**Task details:** Starting at the line that contains "You are a GUI" and ending at the end of the rows, reproduce those lines with every "screenshot" changed to "capture" and nothing else altered. Omit the pictures from your output.

━━━━━━━━━━━━━━━━━━━━

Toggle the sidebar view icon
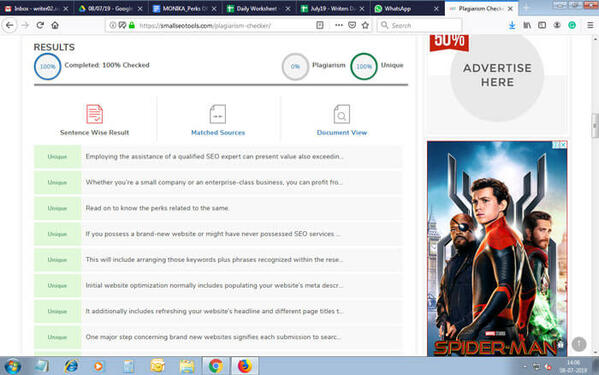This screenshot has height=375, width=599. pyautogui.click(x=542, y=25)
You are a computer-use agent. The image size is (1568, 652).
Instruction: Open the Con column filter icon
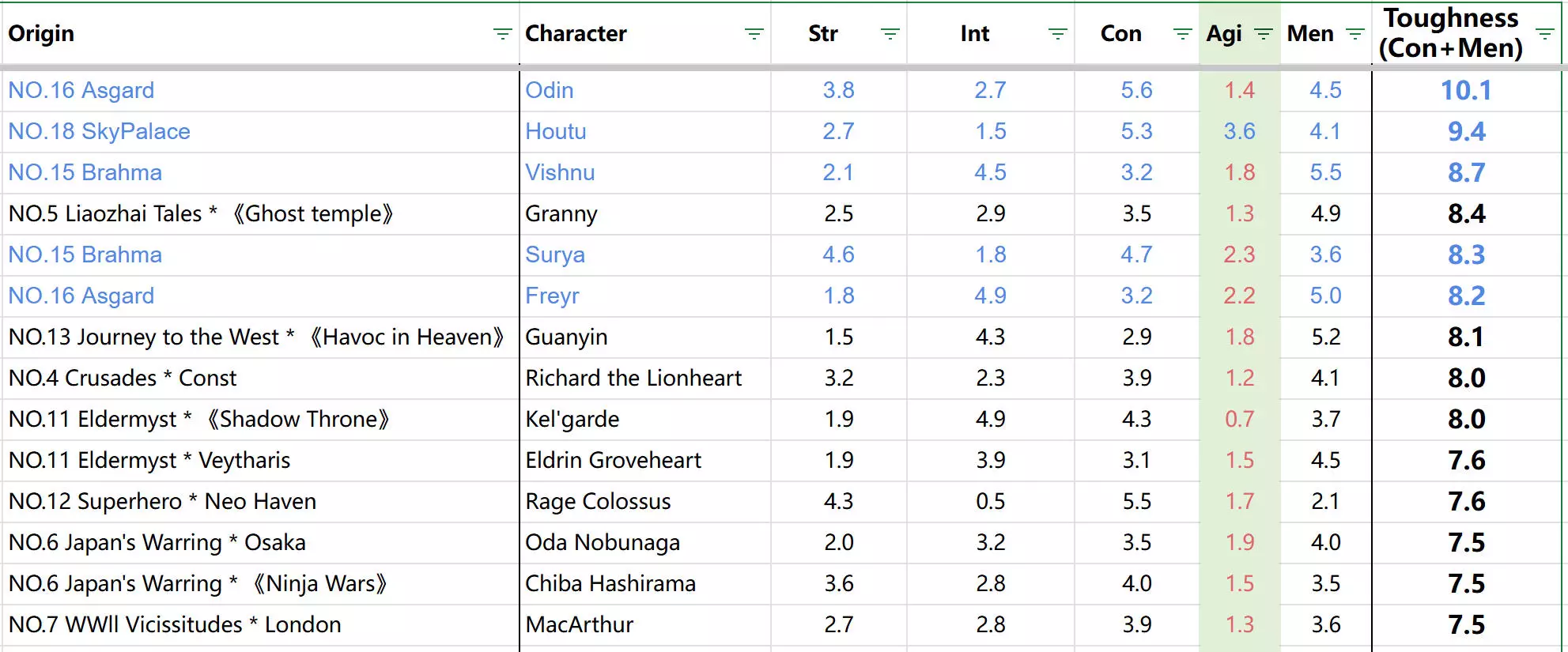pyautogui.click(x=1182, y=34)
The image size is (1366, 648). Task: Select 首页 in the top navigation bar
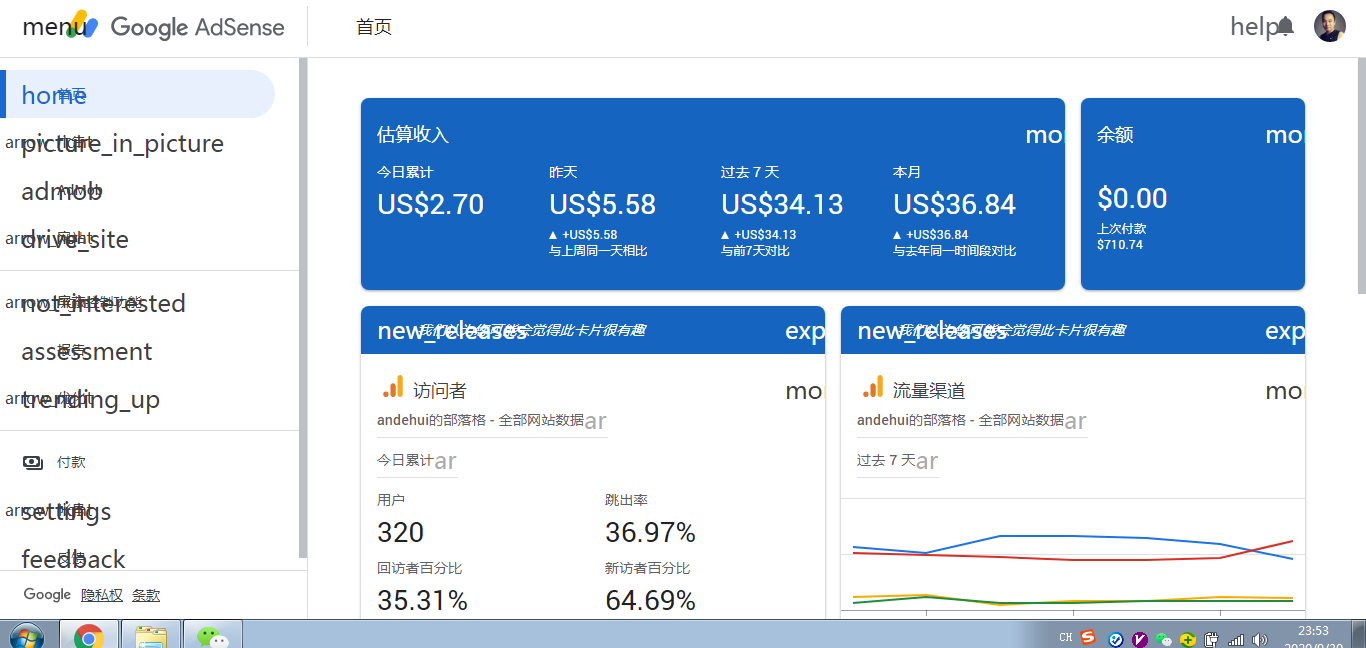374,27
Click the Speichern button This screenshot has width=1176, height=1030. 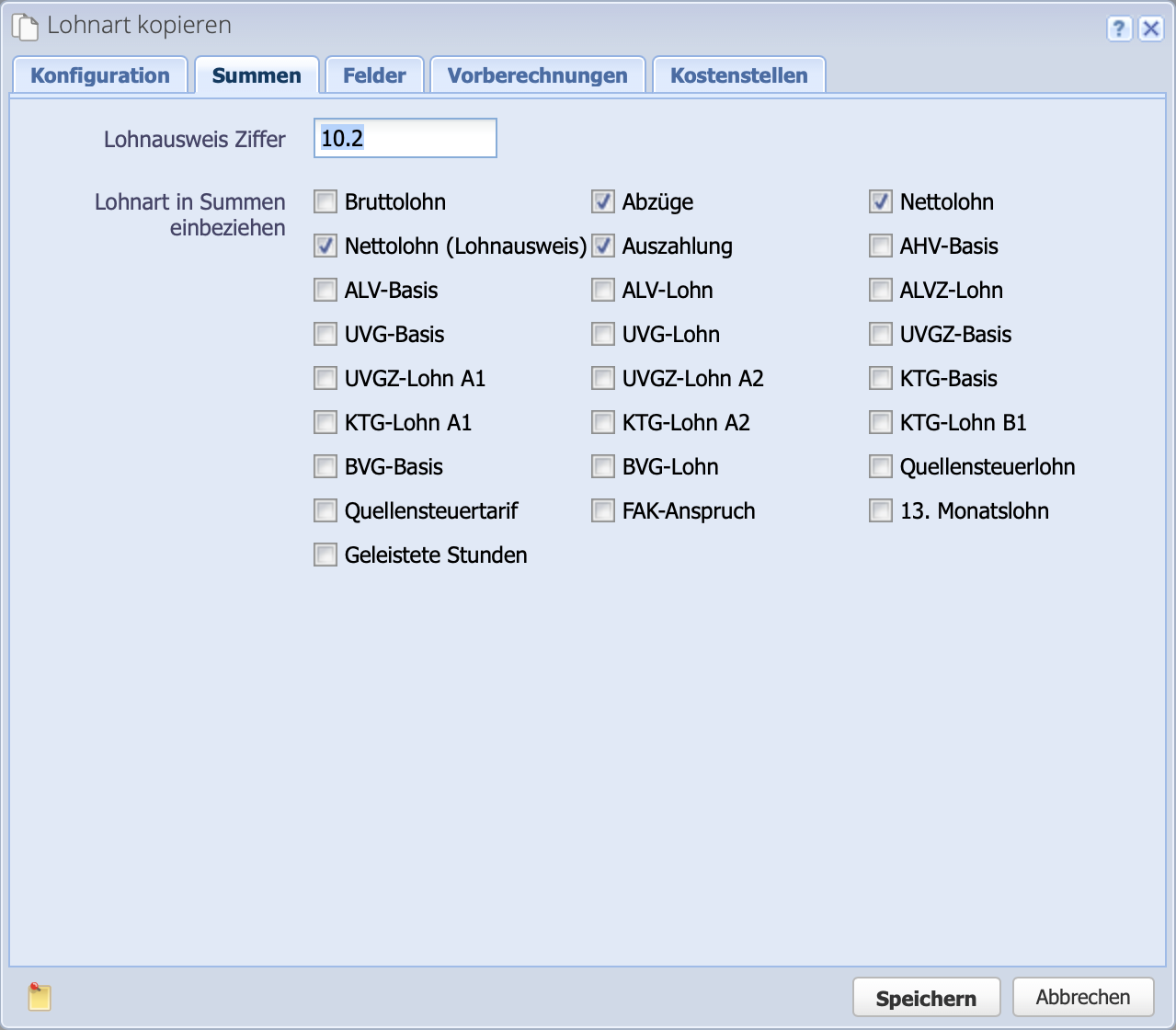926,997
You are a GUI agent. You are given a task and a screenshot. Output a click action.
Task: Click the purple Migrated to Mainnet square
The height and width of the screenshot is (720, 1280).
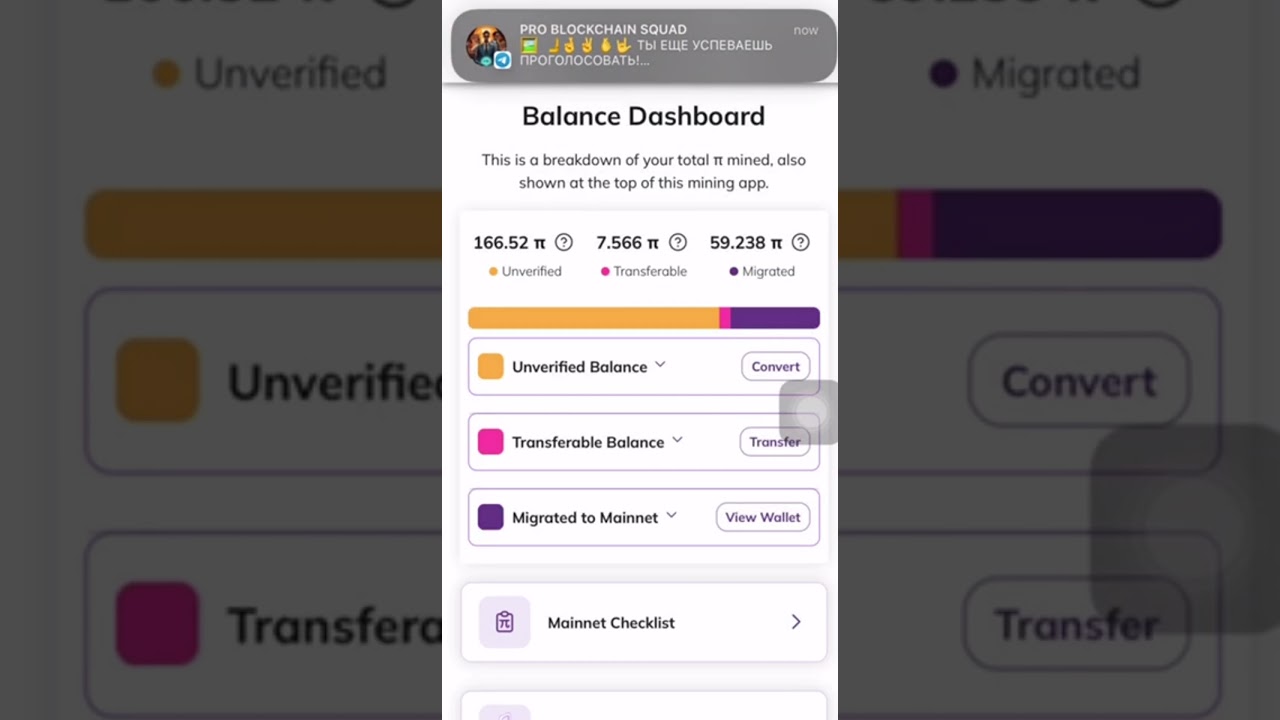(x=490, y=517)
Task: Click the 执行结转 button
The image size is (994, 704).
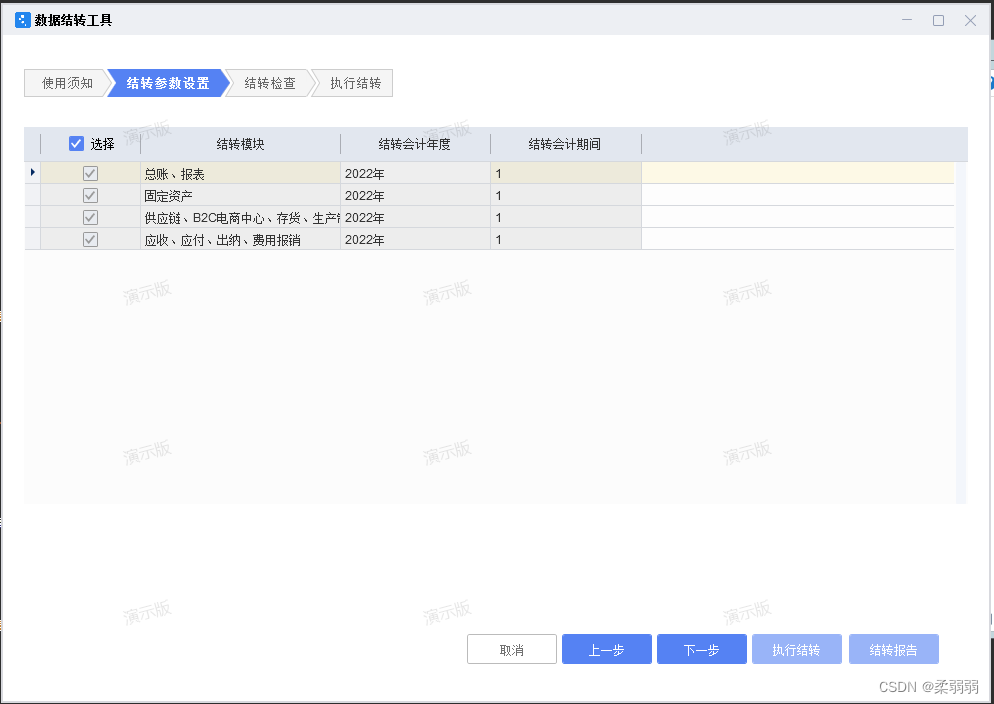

━━━━━━━━━━━━━━━━━━━━

**Response below:**
You are a GUI agent. You are given a task and a capture. Output a click action.
Task: Click the purple Migrated to Mainnet square
The height and width of the capture is (720, 1280).
(x=490, y=517)
Task: Click the 执行结转 button
The image size is (994, 704).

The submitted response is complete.